With our first born were not going to be “those” parents.  You know who I’m talking about.  The  parents that become hermits after their child is born to avoid any possibly exposures.  We went out and went on with life.  Then our first was hospitalized.  With our second, we had become “those” parents.  We didn’t go to church and made sure everyone washed their hands before handling our new child.

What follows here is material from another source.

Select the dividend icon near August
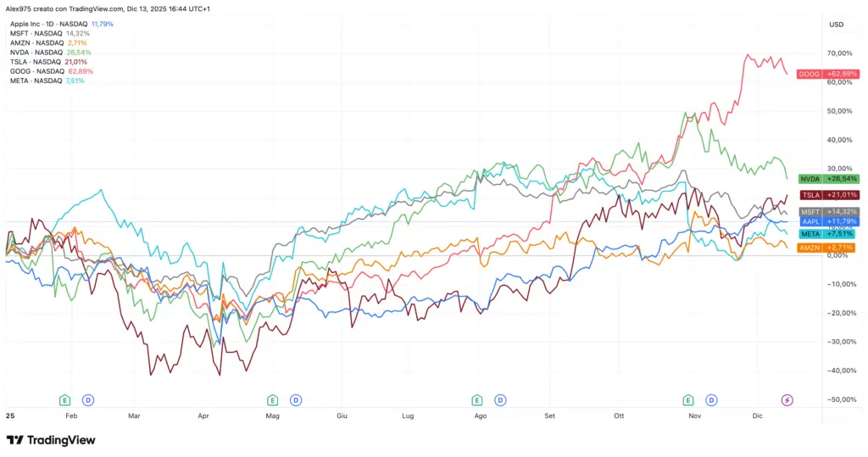The height and width of the screenshot is (457, 868). (x=501, y=399)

So how did we end up here?  With this new little one admitted as well.

It had to be me.  As a doctor, I was constantly exposed to infectious agents.  Something must have been brought home and some how transferred to our fragile child.  So again we were there, in the pediatric ward, staring out the window across the unit at the room we had occupied just 2 years prior with Big M.

But this time it was Little E (as we’ll affectionately call him).  It had started about a week prior.  My wife had noticed a slight runny nose.  We handled it like a mild cold with nasal suction using a bulb syringe.  This in itself is an arduous process.  It consists of using a few drops of saline dropped into the infant’s nose and then quickly using the bulb to suck out the thick snot.  All of this is done while keeping the child stationary by pinning him.  It was a process that required both my wife and I to work together.

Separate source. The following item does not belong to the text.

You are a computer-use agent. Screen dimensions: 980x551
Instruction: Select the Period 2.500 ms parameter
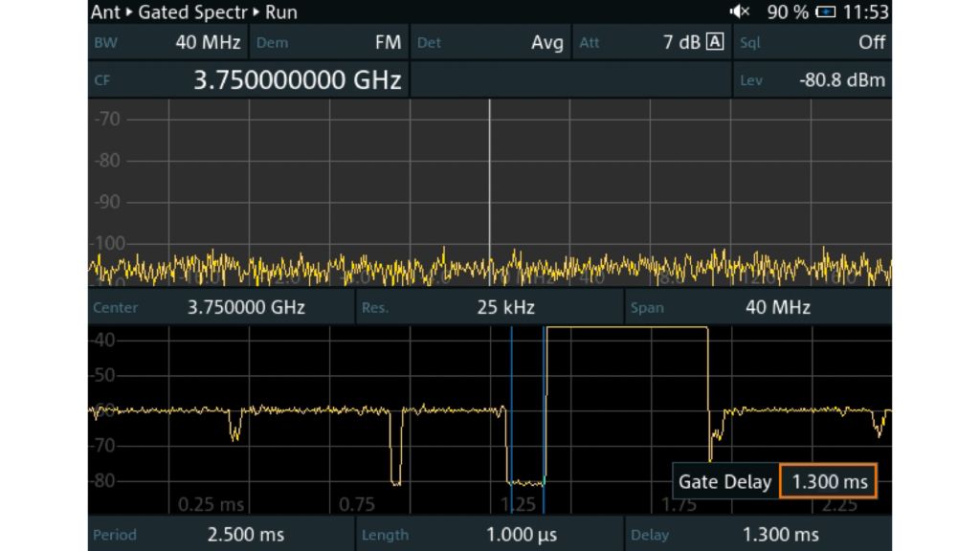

A few days in things got worse.  The infection started moving to his lungs.  His breathing hastened and he developed a dry, hacking, crackly cough.  We made an appointment with our family doctor.  After evaluating Little E, he confirmed my suspicions: this was bronchiolitis. Having taken care of this multiple times while I was a resident and after, I was well acquainted with it.  

Bronchiolitis is a viral illness caused by RSV (respiratory syncytial virus) where the infant develops inflammation and congestion in the medium sized airways of the lungs (called bronchioles).  For kids and adults, it causes only a mild cold syndrome, but for babies, it can be serious due to their small airways.  The airways can become clogged with the thick mucus and cause breathing difficulty, low oxygen in the blood and a severe cough with wheezing. It lasts about 10 to 14 days. Most infants can be taken care of at home but some require supportive care in the hospital with oxygen, humidified air and sometimes inhaled medications. Since it is a viral illness, there is no antibiotic that helps.  It is an illness that the body will fight off but causes severe symptoms while doing so.

Our family doctor sent us home with a nebulizer and told us to use a humidifier and keep Little E’s nose clear with the bulb suction.  The picture above is our Jerry-rigged humidifier to have it blowing directly on him so he would inhale it.  The next few nights were rough.  It required constant suction with the humidifier running around the clock.  We were also doing a nebulizer with albuterol every 6 hours.  Despite all this, he worsened.  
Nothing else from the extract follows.